Sikta stated the minimum support price (MSP) fixed by the government was less than that of the market. She said that steps were being taken for the smooth procurement of the cotton. She informed that the crop was cultivated in 3.90 lakh acres across the district and the crop yield is expected to be 27 lakh quintals of cotton this monsoon season.
The Collector instructed the officials concerned to make necessary arrangements for carrying out procurement of the crop and avoid inconvenience to farmers. She asked the authorities of the CCI to offer MSP to the growers and requested traders to buy the produce from the farmers. She stated that the kharif cotton has been sold for around Rs 7,500 per quintal in the market.
Waterlogging ruins cotton, bajra on 80,000 acres in Rewari, Mahendragarh
Waterlogging has caused damage to barja and cotton crops spread over 80,000 acres in Rewari and Mahendragarh districts.
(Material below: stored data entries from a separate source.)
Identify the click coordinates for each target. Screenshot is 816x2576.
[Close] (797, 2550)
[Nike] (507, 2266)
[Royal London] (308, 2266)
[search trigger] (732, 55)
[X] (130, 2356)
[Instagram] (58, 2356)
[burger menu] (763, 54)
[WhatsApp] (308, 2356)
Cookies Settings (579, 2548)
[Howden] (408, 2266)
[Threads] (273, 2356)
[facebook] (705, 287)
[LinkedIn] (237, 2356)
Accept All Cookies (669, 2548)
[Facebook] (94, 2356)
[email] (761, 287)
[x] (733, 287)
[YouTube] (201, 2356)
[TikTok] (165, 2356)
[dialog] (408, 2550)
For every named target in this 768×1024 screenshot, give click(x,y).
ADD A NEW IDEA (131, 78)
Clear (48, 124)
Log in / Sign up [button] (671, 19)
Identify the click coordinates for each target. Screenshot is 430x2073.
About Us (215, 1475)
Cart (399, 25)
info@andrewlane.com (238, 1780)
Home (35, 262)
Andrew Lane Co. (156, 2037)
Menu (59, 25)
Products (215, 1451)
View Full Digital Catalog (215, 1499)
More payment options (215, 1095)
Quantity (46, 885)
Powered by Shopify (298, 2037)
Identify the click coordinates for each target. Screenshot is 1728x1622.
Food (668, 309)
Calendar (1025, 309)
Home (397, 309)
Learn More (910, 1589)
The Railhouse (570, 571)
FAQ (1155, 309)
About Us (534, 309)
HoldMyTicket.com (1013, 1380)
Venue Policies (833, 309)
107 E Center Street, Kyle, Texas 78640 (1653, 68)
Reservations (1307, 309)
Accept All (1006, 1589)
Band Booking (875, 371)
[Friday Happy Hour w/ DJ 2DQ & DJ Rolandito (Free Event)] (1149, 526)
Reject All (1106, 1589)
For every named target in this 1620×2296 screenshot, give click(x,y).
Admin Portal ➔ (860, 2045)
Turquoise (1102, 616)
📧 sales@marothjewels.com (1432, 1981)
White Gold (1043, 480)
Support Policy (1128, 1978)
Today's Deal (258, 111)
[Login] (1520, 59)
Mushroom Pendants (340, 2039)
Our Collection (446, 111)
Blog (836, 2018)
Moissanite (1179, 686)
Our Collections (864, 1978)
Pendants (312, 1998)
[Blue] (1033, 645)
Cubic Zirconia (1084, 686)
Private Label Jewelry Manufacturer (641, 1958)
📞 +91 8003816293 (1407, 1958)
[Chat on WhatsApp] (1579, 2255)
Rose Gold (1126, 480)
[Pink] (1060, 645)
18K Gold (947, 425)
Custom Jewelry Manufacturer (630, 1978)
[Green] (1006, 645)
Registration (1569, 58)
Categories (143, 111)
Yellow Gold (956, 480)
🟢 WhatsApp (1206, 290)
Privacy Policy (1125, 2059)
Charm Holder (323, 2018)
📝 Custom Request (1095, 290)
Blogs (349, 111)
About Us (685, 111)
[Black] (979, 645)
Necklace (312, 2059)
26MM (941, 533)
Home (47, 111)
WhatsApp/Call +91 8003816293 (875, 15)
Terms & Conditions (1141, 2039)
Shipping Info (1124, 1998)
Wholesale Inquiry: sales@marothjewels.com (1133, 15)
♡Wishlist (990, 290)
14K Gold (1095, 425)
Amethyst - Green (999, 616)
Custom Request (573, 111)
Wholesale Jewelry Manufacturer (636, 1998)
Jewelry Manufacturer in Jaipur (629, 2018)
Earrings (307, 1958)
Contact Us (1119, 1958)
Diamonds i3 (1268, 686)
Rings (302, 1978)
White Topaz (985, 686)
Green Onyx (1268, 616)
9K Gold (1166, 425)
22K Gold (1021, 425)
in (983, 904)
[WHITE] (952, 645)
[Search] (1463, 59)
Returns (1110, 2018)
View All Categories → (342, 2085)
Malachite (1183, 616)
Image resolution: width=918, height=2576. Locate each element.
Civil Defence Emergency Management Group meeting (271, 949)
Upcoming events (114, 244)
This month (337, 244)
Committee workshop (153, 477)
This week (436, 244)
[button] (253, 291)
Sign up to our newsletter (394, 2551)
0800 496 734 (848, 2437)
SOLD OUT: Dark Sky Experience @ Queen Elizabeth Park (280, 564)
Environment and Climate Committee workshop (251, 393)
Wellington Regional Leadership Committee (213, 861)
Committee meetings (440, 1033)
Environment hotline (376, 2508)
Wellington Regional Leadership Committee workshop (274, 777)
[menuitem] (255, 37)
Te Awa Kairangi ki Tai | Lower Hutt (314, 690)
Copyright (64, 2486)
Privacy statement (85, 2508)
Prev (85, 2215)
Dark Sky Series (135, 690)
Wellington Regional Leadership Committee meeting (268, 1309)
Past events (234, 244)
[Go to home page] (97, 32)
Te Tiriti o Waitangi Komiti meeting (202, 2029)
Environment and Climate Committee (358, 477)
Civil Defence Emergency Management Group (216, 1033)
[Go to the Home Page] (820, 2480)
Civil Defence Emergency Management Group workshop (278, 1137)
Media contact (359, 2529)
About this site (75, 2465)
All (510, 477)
The losses have been assessed in over 37,000 acres in Rewari, while these are in over 43,000 acres in Mahendragarh.
In Rewari, damage up to 50% has been recorded in cotton crops spread over 12,000 acres.
Similarly in Mahendragarh district, up to 50% loss has been calculated in cotton crop, on 15,000 acres. Mahendragarh and Kanina blocks have recorded extensive damage to the crops, said sources.
Deepak, SDO (Agriculture), Rewari, said, “Around 35 among 77 villages in Jatusana block are worst affected by waterlogging, where up to 70% loss in cotton crop has been registered, while around 50% damage has been recorded in the remaining villages.